§ DATA PROVIDED:
§
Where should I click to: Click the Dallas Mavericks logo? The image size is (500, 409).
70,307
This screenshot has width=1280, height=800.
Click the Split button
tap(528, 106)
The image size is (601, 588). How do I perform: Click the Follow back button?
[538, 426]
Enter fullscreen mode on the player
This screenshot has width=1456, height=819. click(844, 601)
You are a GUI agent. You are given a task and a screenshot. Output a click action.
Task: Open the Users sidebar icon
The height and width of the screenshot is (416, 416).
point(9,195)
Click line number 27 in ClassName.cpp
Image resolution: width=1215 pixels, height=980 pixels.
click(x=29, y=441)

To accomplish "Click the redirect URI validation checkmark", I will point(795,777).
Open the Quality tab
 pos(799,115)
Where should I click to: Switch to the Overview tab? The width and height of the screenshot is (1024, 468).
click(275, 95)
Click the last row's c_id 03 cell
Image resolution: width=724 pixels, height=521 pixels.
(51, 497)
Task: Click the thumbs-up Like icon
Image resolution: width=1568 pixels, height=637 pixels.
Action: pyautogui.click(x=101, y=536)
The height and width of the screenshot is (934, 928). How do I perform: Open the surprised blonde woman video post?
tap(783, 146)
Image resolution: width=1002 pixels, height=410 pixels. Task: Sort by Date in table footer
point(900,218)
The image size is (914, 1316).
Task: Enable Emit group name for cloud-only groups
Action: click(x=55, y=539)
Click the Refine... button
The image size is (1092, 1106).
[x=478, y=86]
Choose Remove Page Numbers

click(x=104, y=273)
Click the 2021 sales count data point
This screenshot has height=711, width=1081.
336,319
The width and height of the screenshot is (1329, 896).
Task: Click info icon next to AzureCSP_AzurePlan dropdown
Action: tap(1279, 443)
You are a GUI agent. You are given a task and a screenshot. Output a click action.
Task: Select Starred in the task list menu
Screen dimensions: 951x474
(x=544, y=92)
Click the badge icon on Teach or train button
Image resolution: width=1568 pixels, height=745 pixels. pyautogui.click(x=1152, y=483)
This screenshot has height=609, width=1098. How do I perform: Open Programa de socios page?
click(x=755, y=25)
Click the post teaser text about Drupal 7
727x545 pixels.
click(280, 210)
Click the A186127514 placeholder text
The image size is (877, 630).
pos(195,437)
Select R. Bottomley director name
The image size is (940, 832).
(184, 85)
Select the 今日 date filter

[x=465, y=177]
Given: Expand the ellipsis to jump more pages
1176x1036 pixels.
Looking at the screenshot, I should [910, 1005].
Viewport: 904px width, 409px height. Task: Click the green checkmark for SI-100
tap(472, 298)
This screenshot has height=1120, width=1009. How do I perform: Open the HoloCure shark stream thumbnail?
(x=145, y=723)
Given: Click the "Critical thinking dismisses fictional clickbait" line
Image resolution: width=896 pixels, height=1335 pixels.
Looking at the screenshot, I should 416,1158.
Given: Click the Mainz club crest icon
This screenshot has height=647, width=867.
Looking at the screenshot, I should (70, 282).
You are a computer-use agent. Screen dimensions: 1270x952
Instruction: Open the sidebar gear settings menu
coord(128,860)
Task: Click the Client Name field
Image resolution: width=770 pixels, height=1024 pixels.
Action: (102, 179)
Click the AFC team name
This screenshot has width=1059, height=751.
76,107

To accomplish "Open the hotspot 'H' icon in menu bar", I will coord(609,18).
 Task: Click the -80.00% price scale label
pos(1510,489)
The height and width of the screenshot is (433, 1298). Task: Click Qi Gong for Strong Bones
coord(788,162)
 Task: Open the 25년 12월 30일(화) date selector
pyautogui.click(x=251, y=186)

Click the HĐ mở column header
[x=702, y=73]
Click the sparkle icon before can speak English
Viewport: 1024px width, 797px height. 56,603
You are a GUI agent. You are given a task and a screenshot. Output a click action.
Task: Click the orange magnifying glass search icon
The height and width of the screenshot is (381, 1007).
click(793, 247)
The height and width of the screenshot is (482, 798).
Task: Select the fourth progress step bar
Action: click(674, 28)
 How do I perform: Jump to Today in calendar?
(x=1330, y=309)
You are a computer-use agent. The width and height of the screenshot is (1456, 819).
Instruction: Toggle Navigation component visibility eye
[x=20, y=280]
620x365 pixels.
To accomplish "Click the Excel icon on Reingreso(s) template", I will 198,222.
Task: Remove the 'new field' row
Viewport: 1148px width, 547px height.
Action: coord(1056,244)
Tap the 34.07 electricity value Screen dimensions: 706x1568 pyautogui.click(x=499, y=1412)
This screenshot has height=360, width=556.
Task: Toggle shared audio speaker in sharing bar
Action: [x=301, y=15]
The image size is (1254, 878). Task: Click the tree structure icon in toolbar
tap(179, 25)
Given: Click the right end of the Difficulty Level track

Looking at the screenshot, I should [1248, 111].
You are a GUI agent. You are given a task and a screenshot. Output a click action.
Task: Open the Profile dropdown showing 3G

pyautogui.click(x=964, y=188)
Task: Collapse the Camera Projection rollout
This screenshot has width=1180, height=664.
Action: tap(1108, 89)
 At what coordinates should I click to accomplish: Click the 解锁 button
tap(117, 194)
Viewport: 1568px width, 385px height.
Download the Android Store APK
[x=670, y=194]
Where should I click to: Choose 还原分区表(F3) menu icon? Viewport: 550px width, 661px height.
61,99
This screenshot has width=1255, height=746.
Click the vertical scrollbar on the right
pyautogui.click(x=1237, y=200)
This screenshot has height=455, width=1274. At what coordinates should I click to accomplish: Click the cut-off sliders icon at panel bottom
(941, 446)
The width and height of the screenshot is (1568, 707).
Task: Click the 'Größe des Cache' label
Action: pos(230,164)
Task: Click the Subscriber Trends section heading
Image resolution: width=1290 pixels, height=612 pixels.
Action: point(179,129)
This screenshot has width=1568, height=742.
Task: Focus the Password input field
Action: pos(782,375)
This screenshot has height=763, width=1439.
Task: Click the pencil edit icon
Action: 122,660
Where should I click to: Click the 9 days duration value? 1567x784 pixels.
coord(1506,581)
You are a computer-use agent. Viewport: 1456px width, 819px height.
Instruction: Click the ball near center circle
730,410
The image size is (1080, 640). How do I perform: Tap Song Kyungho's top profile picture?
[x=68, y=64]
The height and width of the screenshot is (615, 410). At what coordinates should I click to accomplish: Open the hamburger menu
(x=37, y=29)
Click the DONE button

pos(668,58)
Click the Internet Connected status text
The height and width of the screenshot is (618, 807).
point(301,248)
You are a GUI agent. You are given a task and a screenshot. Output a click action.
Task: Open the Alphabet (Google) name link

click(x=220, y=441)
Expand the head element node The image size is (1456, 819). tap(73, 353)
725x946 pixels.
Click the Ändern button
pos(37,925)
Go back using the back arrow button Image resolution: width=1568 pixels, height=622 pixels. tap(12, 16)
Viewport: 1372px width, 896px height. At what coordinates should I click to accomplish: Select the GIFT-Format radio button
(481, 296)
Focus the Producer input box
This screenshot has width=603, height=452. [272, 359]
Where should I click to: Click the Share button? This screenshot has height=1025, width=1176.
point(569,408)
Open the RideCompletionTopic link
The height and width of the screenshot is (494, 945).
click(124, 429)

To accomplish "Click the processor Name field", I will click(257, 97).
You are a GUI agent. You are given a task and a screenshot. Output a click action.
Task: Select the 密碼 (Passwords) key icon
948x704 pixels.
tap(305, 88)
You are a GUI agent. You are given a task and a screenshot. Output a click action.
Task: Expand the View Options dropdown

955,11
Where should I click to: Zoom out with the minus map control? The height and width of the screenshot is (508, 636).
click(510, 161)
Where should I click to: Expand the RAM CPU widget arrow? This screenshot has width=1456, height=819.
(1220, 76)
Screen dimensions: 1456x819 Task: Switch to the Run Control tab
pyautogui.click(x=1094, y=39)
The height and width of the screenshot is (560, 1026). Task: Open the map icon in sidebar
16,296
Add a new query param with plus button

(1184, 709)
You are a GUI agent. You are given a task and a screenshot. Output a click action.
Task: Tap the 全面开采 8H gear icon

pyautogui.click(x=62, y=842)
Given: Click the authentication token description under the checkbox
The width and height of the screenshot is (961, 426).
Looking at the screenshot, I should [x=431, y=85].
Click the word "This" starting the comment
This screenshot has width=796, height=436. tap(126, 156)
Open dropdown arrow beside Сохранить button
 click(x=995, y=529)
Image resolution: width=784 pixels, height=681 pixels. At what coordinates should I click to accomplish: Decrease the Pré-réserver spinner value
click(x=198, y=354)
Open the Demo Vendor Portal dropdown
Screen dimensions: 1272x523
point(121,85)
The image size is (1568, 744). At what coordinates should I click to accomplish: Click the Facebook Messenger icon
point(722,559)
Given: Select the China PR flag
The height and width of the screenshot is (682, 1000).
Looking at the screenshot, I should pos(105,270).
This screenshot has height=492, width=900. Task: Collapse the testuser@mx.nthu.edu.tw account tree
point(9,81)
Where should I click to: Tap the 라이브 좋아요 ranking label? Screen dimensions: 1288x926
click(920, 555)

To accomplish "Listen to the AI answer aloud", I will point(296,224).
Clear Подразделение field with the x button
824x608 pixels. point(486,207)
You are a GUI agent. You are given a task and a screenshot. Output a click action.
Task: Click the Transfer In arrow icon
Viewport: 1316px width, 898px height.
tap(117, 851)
§
How many lines in the rows above contain the string "computer"? Tally only case-sensitive matches, and reply with the number alone.

§ CORRECT ANSWER: 3